あなたが私と同じ状況なら、おそらくやらなかったでしょう。私はほとんどの場合、モバイルの表示があまりに遅いため、PCでそのウェブサイトを見ている。アプリがインストール済みでも、モバイルでは目的のページを検索しない。あまりにも時間がかかるからだ。私はもっと簡単にやりたい。
App LinksがWebブラウザではなく、ログイン済みのアプリを最初から開いてくれるというのなら理想的だ。Eコマース・アプリであれば、クレジットカード情報を入力する手間を省き、2回タップするだけで商品購入が完了というわけだ。
App Linksは、Web ブラウザでタブを移動するように、モバイル・アプリ使用をよりスムーズにしてくれるだろう。
フェイスブックのApp Linksは、オープンソース・ソフトウェアであるため、利用している企業を知る方法はなく、App Linksが直接の収益源とはならない。しかし、フェイスブックと開発者の利害は、ほぼ同一といって問題ないだろう。
そう、広告だ。
フェイスブックのアプリ・ダウンロード広告は、ソーシャルネットワークで最も成功した製品のひとつである。それゆえ、広告が既にインストール済みのモバイル・アプリへと直接ユーザー導くというのが、次のステップとして自然の流れだ。
1ヶ月前フェイスブックは、App Linksをフェイスブックの広告システムでも使用できるようにAPIを更新した、とシャンカールは語った。
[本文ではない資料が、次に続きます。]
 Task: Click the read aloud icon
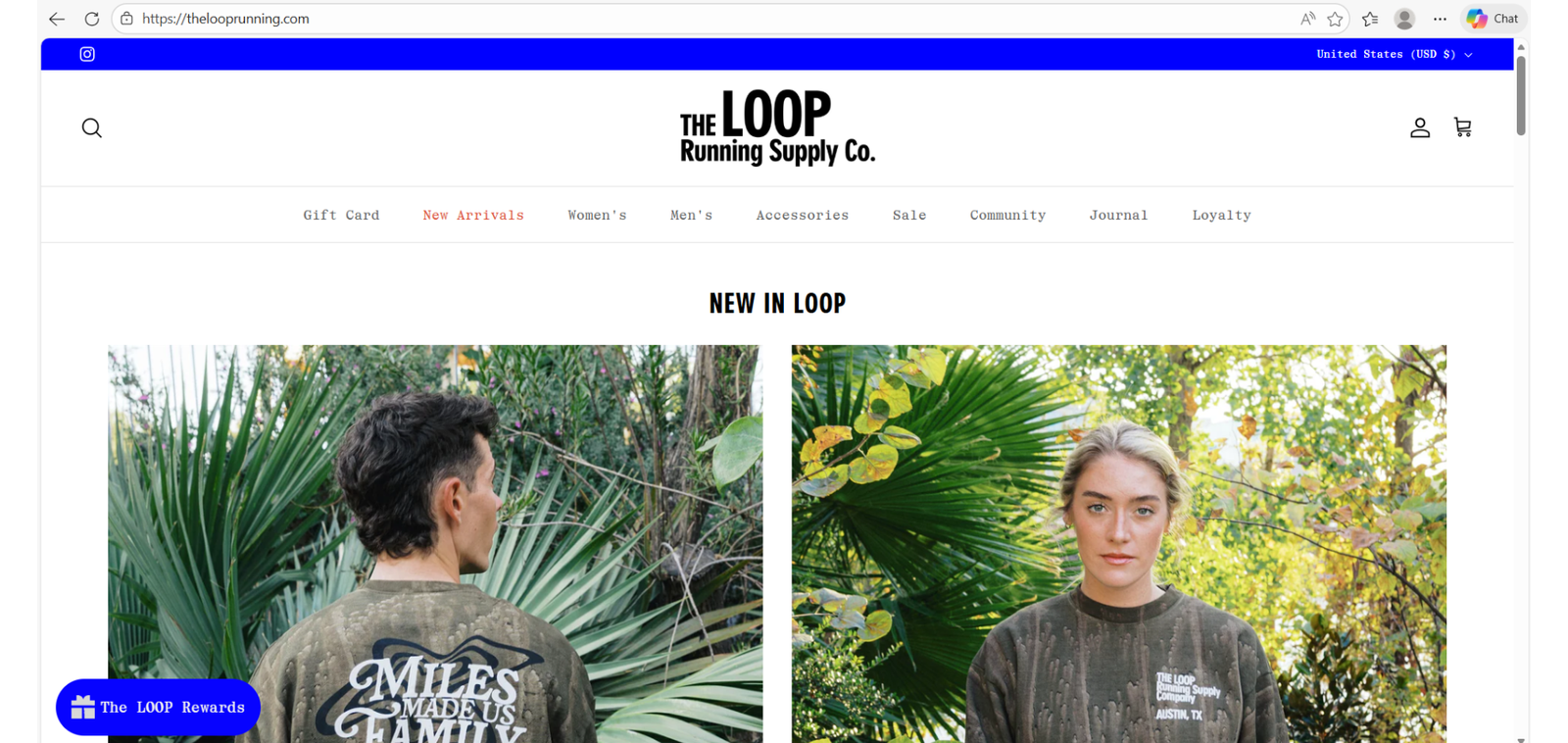pyautogui.click(x=1307, y=19)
おかげで、多くの人にアプリをダウンロードして使用して欲しい開発者は、フェイスブックの広告システムとApp Linksを同時に使用できるようになった。
App Linksは、すぐにアプリの使用方法を変えるには至らないだろう。しかし、6年前のApp Storeリリース以来初めて、モバイル・アプリが相互に連携できるようになるなら、素晴らしい第一歩と言えるだろう。